Die letzte Stunde hatte sie damit verbracht, aus dem Fenster zu starren und ihre Gedanken schweifen zu lassen. Während sie ganz allein über alles nachdachte, konnte sie förmlich beobachten, wie sich ein Widerspruch nach dem anderen in Luft auflöste. So hatte ihr Bruder ihr die Momente geschildert, in denen es ihn magisch zu seiner Gitarre zog.

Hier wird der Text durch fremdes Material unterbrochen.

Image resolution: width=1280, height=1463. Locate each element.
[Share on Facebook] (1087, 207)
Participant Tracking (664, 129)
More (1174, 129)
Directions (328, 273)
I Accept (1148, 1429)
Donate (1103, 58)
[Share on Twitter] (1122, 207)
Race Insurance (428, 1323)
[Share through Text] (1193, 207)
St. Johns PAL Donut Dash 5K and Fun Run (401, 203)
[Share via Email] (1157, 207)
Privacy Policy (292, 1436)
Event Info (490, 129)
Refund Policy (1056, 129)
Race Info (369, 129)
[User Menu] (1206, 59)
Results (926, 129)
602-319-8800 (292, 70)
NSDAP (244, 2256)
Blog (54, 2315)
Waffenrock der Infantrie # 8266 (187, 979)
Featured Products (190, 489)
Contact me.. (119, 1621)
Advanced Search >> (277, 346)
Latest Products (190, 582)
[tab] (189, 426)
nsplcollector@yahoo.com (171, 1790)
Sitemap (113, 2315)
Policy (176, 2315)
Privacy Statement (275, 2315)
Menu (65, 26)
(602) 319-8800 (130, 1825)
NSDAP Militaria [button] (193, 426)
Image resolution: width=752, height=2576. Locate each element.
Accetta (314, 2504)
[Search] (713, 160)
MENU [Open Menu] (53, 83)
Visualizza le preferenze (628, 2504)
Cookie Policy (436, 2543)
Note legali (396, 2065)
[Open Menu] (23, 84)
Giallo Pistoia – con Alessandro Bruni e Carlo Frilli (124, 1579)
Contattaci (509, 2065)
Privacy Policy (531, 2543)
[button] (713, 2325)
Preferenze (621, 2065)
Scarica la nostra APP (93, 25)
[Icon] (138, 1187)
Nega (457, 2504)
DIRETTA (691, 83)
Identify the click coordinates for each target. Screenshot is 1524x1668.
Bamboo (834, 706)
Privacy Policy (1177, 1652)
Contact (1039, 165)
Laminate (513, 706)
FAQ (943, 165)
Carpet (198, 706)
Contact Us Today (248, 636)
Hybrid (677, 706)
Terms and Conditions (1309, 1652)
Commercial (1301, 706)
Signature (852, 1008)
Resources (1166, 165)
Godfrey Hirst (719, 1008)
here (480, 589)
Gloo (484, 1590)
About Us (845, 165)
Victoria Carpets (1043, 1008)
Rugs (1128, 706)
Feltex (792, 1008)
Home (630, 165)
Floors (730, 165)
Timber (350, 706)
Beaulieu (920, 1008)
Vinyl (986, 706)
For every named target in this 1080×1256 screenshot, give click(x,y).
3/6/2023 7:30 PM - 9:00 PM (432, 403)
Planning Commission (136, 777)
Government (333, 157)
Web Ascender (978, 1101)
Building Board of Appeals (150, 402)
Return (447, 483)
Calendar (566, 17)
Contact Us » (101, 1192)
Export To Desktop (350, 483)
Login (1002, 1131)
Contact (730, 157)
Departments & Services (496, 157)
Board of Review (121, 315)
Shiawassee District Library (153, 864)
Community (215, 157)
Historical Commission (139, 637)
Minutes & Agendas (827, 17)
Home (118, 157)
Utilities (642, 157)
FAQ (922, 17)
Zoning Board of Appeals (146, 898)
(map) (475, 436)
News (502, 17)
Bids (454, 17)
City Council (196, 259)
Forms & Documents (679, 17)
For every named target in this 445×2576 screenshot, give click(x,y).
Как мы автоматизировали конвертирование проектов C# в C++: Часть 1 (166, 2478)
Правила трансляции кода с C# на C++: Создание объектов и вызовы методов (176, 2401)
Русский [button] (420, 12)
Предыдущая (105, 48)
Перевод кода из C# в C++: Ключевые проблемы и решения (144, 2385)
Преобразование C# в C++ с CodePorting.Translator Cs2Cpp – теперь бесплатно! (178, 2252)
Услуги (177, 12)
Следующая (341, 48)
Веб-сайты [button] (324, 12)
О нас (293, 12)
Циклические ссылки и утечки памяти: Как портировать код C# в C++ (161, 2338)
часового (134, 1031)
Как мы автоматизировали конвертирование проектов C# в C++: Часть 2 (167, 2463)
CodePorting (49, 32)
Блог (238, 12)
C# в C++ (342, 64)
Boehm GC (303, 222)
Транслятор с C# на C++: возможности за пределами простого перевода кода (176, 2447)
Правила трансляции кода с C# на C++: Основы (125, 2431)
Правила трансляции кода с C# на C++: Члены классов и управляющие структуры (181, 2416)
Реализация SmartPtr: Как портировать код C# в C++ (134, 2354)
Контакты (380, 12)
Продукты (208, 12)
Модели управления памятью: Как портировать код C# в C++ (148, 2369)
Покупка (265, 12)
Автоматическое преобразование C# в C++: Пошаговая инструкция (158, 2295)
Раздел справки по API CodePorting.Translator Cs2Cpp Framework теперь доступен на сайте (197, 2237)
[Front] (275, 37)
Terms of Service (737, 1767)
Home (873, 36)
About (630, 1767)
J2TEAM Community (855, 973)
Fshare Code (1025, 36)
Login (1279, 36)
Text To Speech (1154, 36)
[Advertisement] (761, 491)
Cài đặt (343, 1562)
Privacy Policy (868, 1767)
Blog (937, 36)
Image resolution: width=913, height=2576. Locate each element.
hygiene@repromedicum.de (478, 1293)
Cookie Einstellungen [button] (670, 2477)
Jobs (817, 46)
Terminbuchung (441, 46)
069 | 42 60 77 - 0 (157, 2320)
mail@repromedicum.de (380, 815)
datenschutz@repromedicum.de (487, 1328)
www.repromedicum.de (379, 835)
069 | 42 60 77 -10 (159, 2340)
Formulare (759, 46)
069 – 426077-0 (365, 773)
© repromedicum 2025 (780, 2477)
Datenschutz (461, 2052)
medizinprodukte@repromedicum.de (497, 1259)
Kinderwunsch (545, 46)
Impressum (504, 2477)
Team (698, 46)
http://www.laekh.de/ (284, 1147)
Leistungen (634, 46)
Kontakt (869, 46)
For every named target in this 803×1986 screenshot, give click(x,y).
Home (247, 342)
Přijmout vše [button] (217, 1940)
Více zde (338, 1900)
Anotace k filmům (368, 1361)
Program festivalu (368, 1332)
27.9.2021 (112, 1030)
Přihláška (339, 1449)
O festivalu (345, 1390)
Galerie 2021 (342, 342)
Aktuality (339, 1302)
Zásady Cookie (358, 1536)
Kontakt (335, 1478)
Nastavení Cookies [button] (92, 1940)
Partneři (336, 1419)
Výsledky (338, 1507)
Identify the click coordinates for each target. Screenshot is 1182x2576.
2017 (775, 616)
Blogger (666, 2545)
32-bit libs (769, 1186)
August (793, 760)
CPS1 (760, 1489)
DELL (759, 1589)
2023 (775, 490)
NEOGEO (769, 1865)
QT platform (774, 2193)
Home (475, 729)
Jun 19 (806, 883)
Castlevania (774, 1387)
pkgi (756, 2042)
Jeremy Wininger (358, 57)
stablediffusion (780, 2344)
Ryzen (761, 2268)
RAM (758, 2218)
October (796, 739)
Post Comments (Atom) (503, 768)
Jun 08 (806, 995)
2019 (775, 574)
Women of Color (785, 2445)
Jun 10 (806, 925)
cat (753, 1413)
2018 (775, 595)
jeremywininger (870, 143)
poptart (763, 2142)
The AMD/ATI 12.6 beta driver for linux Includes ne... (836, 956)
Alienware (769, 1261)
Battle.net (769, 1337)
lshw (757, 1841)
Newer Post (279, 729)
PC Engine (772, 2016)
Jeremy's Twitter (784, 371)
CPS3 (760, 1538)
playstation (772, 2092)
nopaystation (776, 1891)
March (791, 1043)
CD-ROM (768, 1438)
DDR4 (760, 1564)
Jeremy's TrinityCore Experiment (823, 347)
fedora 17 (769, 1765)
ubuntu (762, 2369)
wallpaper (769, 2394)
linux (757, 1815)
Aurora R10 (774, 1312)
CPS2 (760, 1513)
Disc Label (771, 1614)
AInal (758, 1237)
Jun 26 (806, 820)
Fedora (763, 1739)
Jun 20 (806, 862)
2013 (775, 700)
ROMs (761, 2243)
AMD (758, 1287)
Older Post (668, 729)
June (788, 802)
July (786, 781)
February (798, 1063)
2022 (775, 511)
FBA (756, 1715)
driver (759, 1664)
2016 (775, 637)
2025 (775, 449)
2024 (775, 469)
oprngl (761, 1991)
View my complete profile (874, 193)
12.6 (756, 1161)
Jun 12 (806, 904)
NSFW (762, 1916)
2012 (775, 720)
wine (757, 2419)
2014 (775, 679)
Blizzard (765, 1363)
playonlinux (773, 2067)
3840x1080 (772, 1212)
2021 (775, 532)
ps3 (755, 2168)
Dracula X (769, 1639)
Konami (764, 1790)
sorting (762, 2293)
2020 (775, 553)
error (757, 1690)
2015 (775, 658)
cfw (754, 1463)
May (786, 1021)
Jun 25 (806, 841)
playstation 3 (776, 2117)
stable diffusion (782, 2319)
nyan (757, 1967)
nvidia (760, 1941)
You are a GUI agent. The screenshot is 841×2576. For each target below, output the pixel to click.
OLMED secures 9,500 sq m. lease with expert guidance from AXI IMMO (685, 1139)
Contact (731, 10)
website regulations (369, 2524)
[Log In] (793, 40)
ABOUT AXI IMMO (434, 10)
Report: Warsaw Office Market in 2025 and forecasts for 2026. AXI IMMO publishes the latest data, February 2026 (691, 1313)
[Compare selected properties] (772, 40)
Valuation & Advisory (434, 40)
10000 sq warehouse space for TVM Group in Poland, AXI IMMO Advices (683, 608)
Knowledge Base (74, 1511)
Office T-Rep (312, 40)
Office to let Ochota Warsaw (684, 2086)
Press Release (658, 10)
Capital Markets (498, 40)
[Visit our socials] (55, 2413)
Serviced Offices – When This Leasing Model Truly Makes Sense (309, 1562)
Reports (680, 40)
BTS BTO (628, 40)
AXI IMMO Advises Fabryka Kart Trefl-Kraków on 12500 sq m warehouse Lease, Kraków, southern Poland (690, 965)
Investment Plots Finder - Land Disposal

Die Nebelkerzen, die Dean Tremell geworfen hatte, um in diesem Fall Verwirrung zu stiften, waren die besten, die man für Geld bekommen konnte. Eine wirksamere Methode kannte Lena weder aus der Literatur noch wäre sie jemals selbst auf so eine Idee gekommen. Während sie die Parkgebühr bezahlte und das Parkhaus verließ, konnte sie nicht anders, als Tremell für seine Geschicklichkeit und seine Liebe zum Detail Bewunderung zu zollen. Er hatte jede Möglichkeit in Betracht gezogen und alles so eingefädelt, dass Jennifer Bloom nicht die geringste Chance gehabt hatte.
Die gefälschte Anzeige in der L.A. Weekly und die Männer, die sich daraufhin nach ihrem Tod auf ihrem Anrufbeantworter gemeldet hatten. Die Reisetasche in ihrem Wandschrank, vollgestopft mit Reizwäsche, Sexspielzeugen, Duftölen und massenweise verschreibungspflichtigen Medikamenten. Er hatte ihr sogar ein Firmenmotto verpasst: Die Frau, die die Männer verzaubert.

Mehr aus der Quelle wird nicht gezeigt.